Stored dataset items
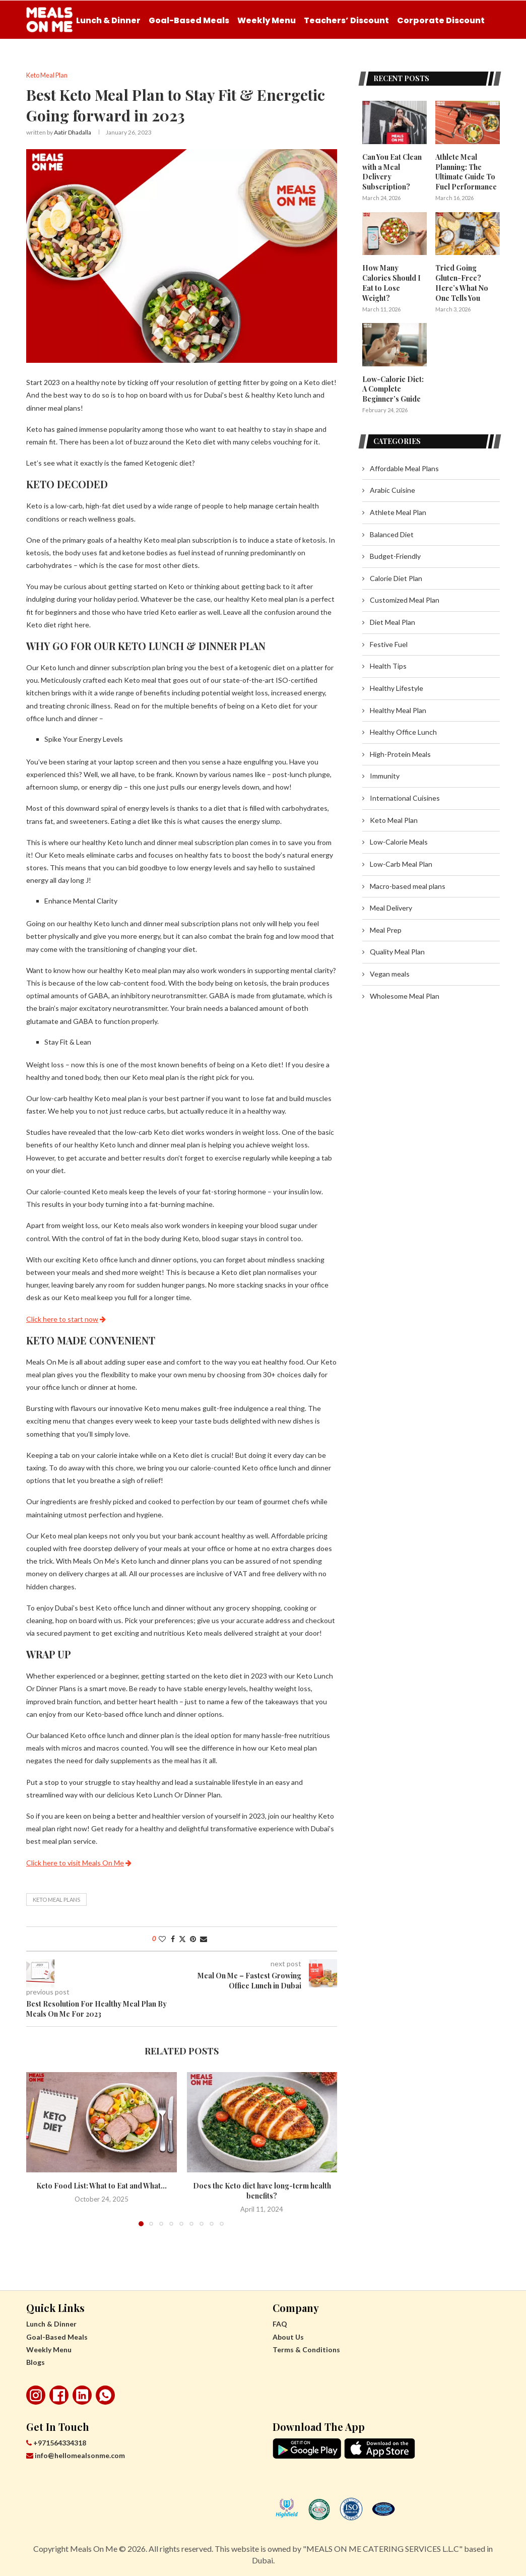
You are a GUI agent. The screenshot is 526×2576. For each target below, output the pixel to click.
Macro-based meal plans (407, 884)
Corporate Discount (441, 20)
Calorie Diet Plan (396, 576)
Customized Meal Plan (404, 599)
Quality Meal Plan (397, 950)
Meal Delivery (391, 906)
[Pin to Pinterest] (193, 1939)
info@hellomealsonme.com (75, 2456)
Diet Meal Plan (392, 620)
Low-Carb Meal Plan (401, 862)
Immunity (385, 774)
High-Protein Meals (400, 752)
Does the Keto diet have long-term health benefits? (262, 2191)
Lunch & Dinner (108, 20)
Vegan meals (390, 972)
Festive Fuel (389, 642)
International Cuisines (405, 796)
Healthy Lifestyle (396, 686)
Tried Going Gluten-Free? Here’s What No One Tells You (461, 282)
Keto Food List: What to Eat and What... (101, 2186)
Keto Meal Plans (56, 1899)
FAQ (280, 2324)
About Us (288, 2337)
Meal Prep (386, 928)
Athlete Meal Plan (398, 510)
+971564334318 (56, 2443)
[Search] (495, 62)
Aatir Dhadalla (72, 133)
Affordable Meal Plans (404, 467)
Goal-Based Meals (189, 20)
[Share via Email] (203, 1939)
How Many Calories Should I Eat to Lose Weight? (391, 282)
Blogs (35, 2362)
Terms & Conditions (306, 2349)
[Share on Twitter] (182, 1939)
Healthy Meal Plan (398, 708)
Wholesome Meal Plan (404, 994)
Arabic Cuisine (392, 488)
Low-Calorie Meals (399, 840)
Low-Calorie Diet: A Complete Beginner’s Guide (393, 387)
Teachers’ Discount (346, 20)
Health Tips (388, 664)
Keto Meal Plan (394, 818)
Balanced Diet (392, 533)
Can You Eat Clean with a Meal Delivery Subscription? (392, 171)
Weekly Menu (266, 20)
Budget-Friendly (395, 554)
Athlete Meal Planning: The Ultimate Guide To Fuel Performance (466, 171)
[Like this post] (162, 1939)
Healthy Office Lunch (403, 730)
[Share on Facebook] (173, 1939)
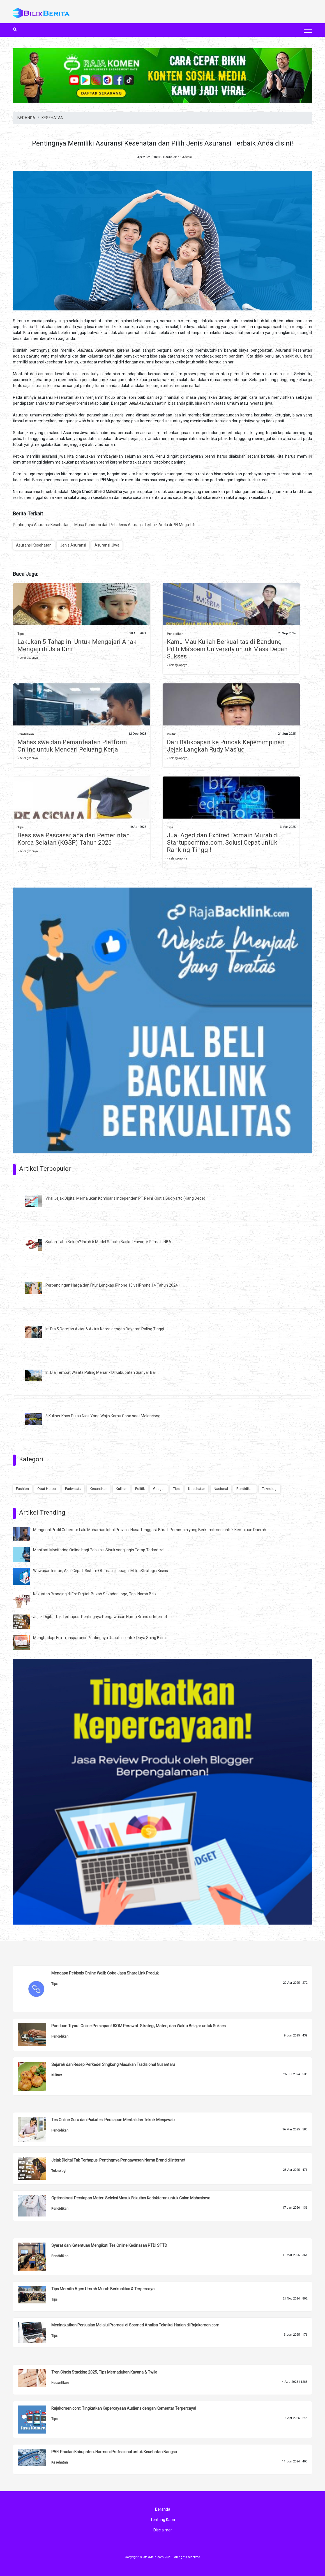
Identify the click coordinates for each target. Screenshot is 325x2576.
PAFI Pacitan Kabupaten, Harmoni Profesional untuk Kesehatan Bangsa (114, 2452)
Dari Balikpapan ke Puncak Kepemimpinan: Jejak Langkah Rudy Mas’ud (226, 746)
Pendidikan (175, 634)
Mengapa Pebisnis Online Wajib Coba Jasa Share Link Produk (105, 1973)
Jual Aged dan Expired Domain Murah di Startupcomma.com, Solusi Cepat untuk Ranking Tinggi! (223, 842)
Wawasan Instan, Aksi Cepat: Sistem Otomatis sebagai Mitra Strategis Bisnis (100, 1570)
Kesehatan (196, 1489)
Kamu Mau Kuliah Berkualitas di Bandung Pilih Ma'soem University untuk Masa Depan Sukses (227, 649)
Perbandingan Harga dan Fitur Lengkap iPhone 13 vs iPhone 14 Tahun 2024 (111, 1285)
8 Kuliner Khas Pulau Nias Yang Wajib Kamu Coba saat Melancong (102, 1416)
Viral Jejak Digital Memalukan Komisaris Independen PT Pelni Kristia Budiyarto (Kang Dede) (125, 1198)
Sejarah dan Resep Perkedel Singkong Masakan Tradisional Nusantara (113, 2064)
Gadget (159, 1489)
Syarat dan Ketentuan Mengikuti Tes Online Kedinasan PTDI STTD (109, 2245)
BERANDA (26, 118)
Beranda (162, 2509)
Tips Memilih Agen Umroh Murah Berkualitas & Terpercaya (103, 2289)
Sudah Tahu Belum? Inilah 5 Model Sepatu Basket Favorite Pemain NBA (108, 1241)
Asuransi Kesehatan (34, 545)
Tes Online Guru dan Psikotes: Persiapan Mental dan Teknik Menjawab (113, 2120)
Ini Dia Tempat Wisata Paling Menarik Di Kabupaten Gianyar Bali (100, 1372)
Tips (20, 634)
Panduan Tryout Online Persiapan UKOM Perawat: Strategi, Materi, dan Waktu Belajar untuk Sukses (138, 2026)
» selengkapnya (27, 657)
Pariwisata (73, 1489)
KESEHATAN (52, 118)
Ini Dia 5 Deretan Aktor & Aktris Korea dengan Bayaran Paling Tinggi (104, 1329)
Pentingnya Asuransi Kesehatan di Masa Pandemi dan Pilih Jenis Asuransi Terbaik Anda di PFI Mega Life (105, 524)
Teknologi (269, 1489)
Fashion (22, 1489)
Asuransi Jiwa (106, 545)
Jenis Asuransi (73, 545)
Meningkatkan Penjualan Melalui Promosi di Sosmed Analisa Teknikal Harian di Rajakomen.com (135, 2325)
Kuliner (121, 1489)
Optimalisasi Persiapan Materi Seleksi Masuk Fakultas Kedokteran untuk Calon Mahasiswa (130, 2198)
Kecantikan (98, 1489)
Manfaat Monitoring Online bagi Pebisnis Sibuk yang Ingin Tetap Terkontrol (98, 1550)
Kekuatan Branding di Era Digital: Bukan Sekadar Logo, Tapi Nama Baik (94, 1594)
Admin (187, 157)
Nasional (221, 1489)
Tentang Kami (162, 2519)
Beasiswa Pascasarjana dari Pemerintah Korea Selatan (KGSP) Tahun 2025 (73, 839)
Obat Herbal (47, 1489)
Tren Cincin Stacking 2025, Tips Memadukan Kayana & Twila (104, 2372)
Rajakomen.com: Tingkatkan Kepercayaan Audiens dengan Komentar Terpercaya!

● **WORK TASK**
Could you repeat, exactly and with nothing added, the lines from the top of the entries above through the line that holds "Immunity (385, 774)", leaving out any pictures?

● **RESULT OF THIS EXERCISE**
You are a GUI agent. The screenshot is 526×2576. For each target below, output the pixel to click.
Macro-based meal plans (407, 884)
Corporate Discount (441, 20)
Calorie Diet Plan (396, 576)
Customized Meal Plan (404, 599)
Quality Meal Plan (397, 950)
Meal Delivery (391, 906)
[Pin to Pinterest] (193, 1939)
info@hellomealsonme.com (75, 2456)
Diet Meal Plan (392, 620)
Low-Carb Meal Plan (401, 862)
Immunity (385, 774)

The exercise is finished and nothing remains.